▶ Assignment
Without including any pictures, copy every line below exactly.

▶ Records provided
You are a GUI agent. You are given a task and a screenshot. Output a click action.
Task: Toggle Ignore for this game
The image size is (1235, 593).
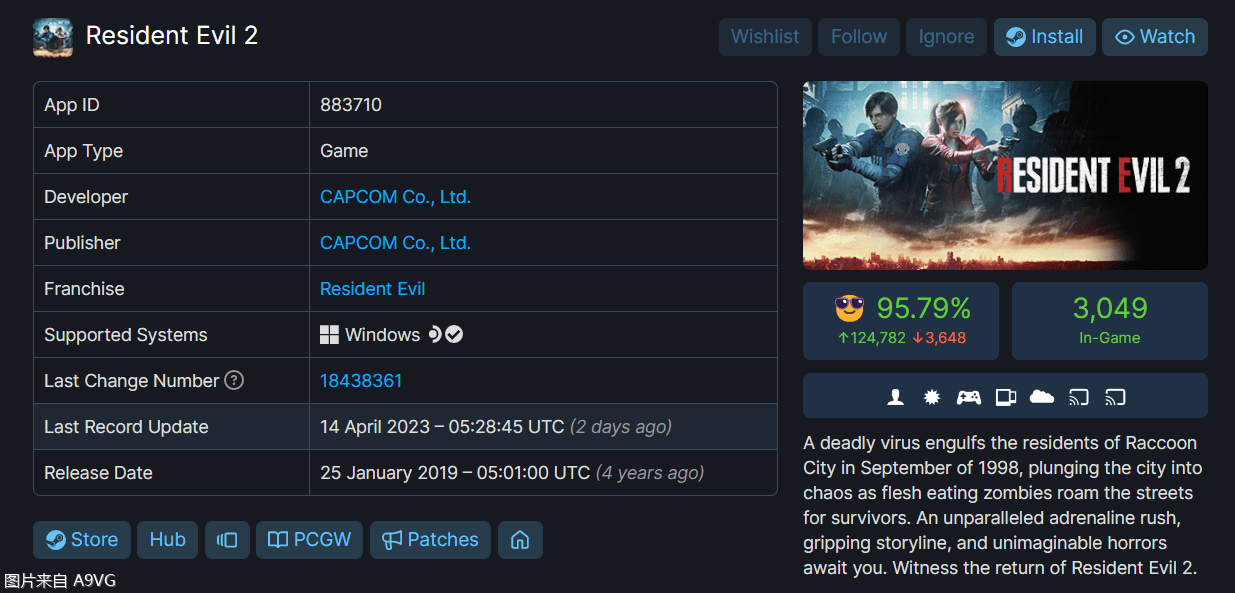pyautogui.click(x=946, y=37)
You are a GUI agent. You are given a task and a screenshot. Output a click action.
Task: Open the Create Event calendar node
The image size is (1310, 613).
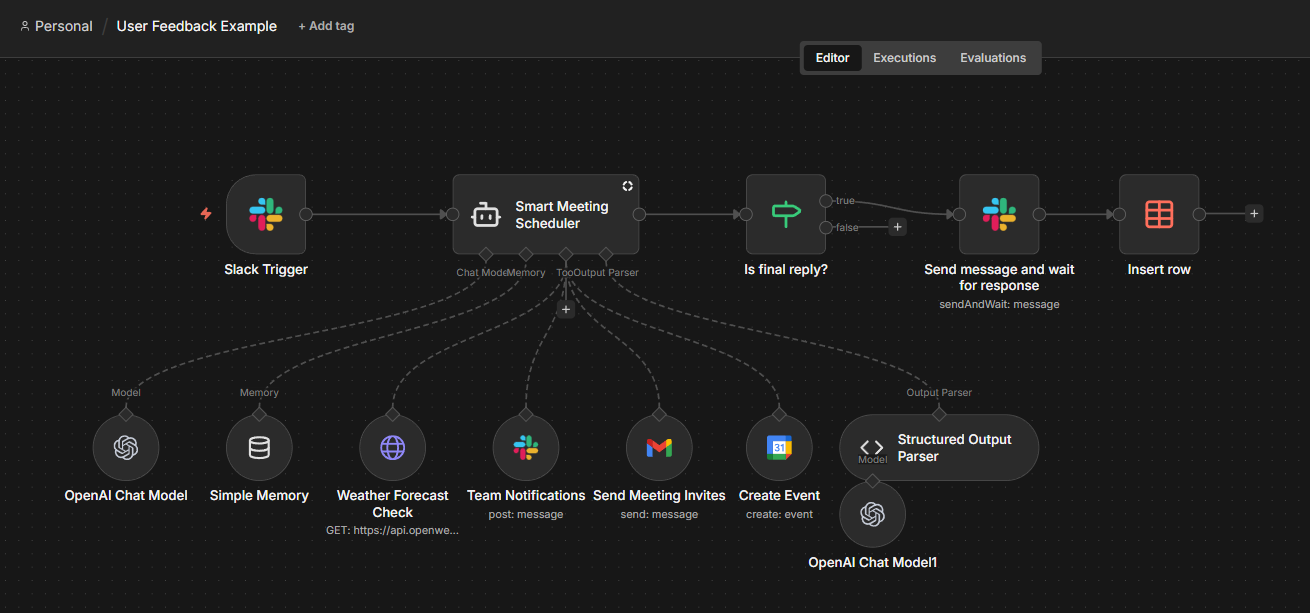tap(779, 447)
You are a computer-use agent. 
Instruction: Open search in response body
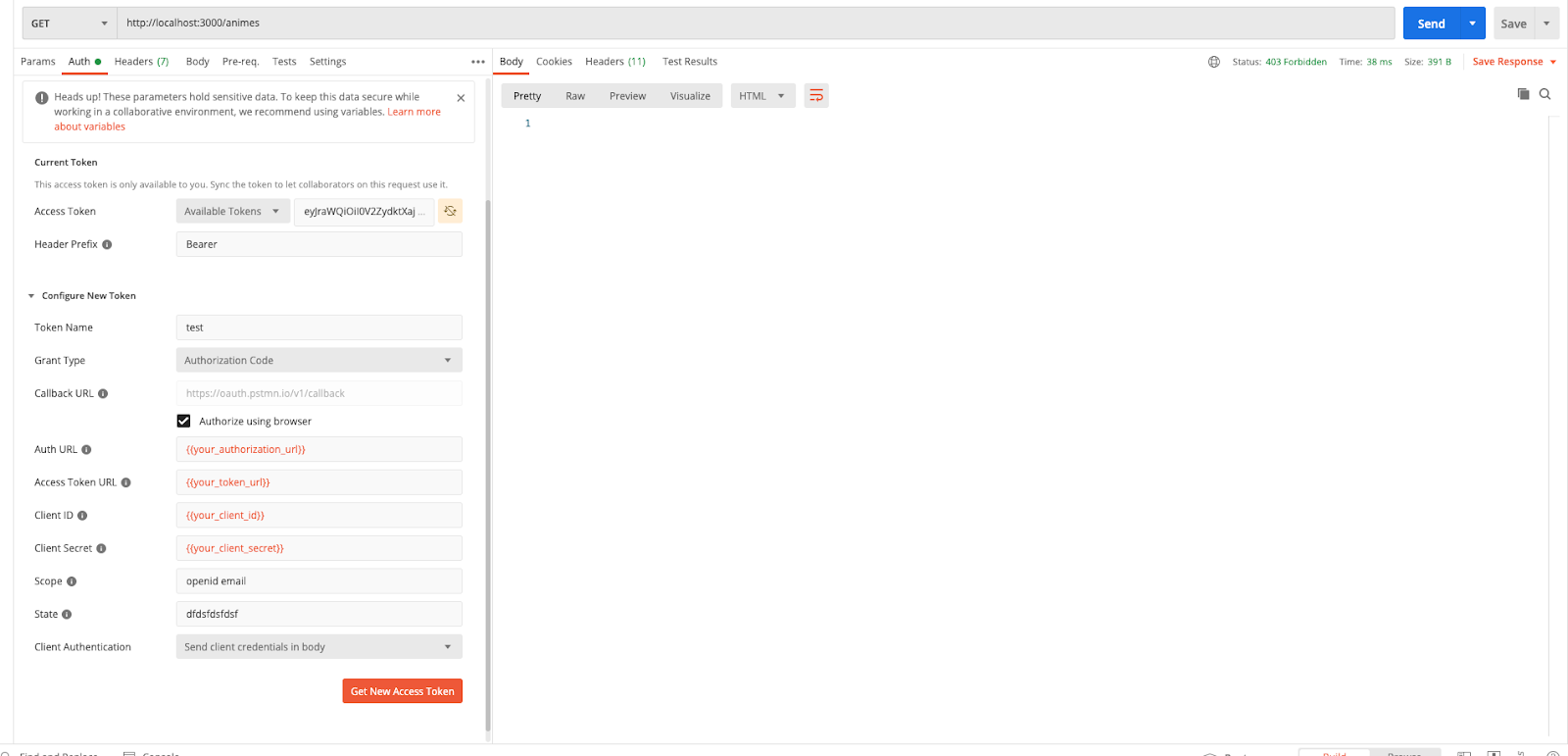coord(1544,94)
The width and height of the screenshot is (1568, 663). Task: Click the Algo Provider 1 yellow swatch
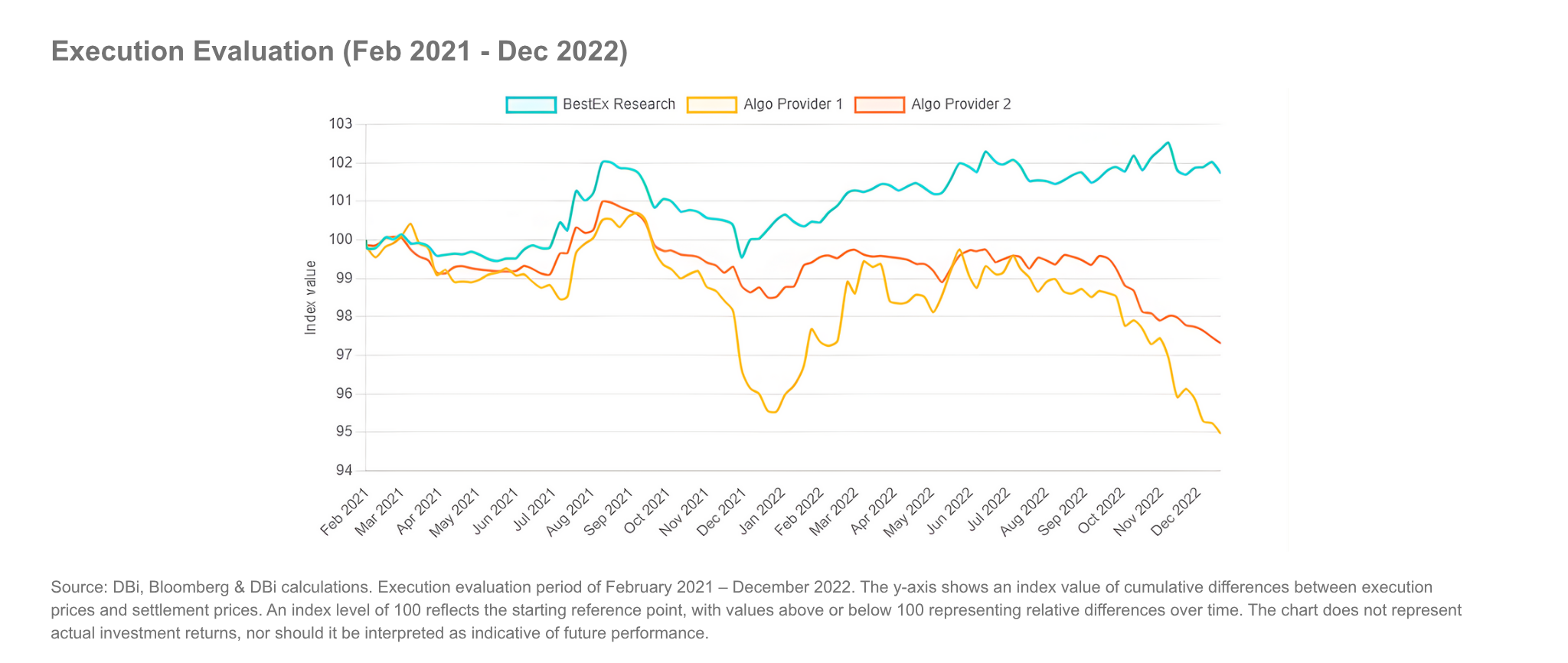point(711,105)
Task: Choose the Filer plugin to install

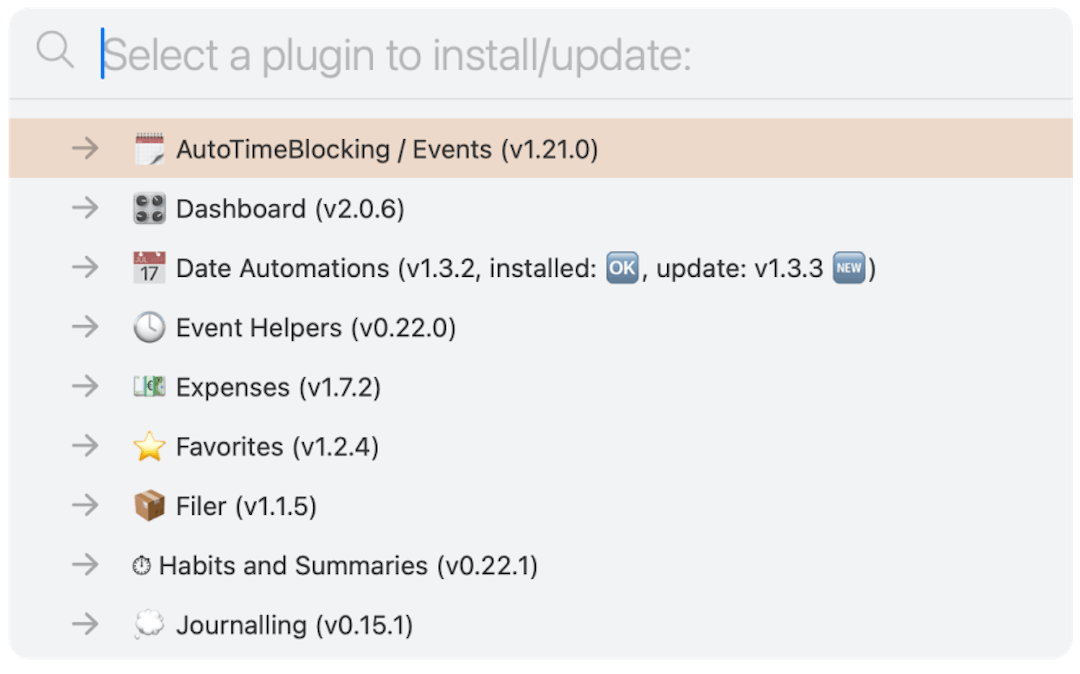Action: click(245, 506)
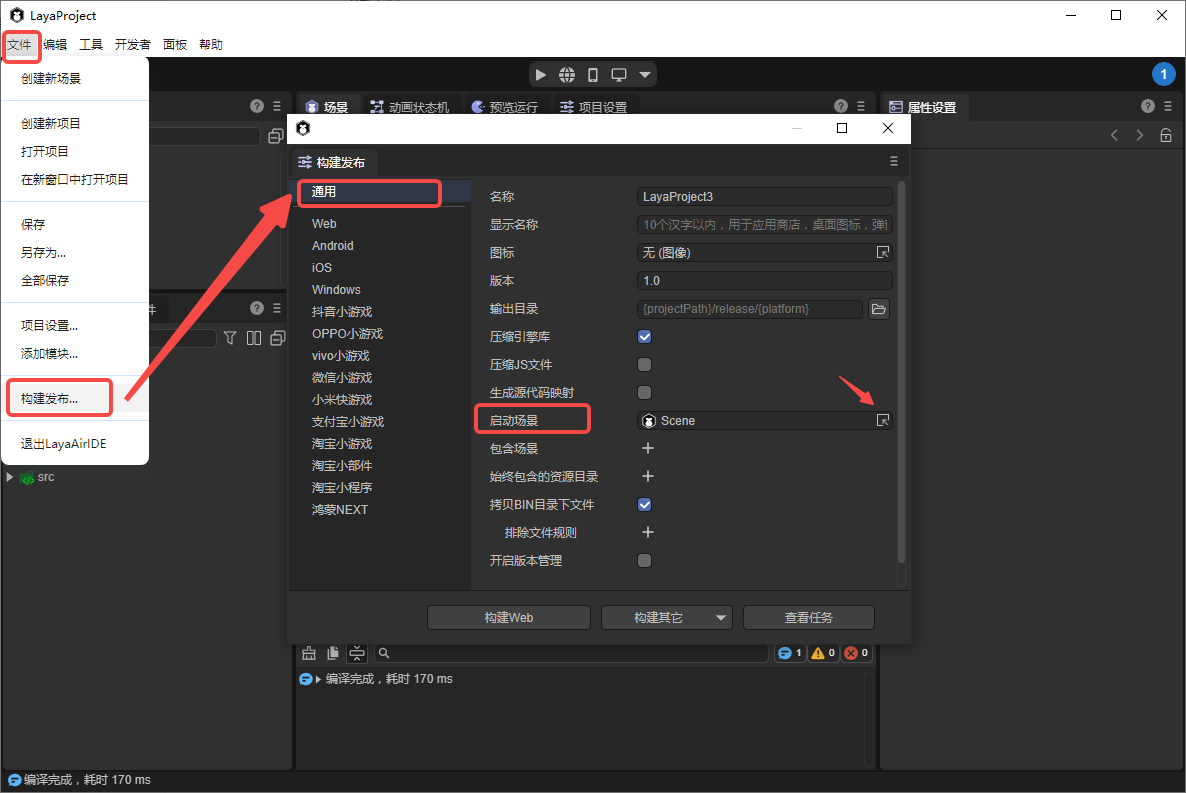
Task: Enable the compress JS files checkbox
Action: click(x=645, y=365)

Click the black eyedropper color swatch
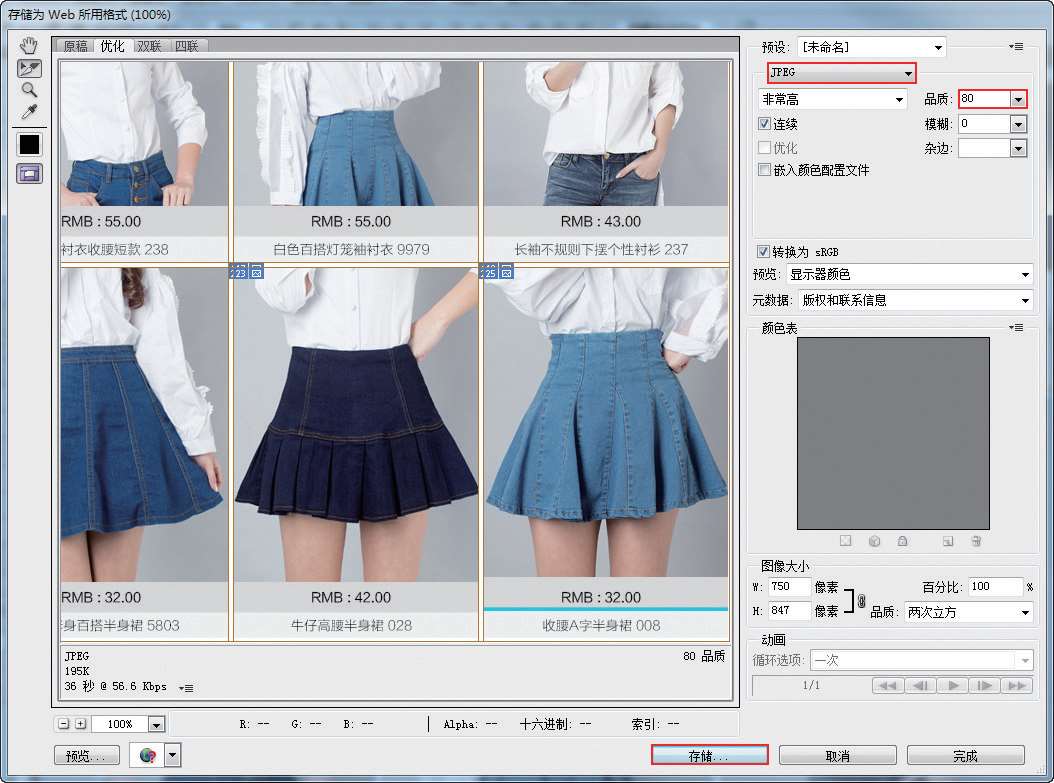pyautogui.click(x=30, y=144)
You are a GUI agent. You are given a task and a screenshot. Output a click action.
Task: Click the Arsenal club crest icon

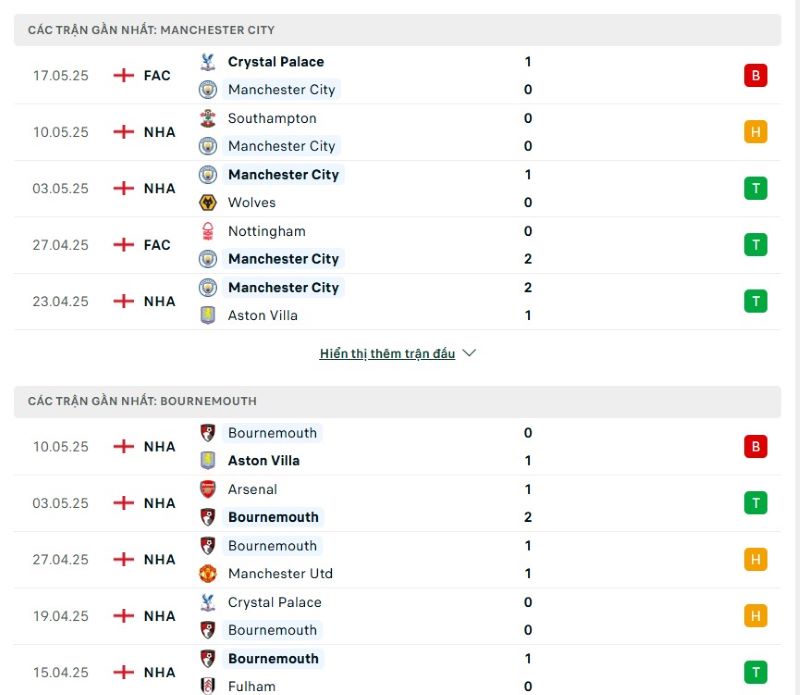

▶ Solution
You are a GUI agent. You are given a task and a screenshot. Output a click action.
Task: Toggle Ignore for this game
The image size is (1235, 593).
pyautogui.click(x=946, y=37)
You are a GUI agent. You are given a task and a screenshot. Output a click action.
Task: Open the Create Event calendar node
The image size is (1310, 613).
tap(779, 447)
You are a computer-use agent. 
Instruction: Open search in response body
coord(1544,94)
The width and height of the screenshot is (1568, 663). Task: Click the Algo Provider 1 yellow swatch
point(711,105)
Task: Choose the Filer plugin to install

Action: click(245, 506)
Task: Enable the compress JS files checkbox
Action: click(x=645, y=365)

Click the black eyedropper color swatch
pyautogui.click(x=30, y=144)
You are a GUI agent. You are given a task and a screenshot. Output a click action.
Task: Click the Arsenal club crest icon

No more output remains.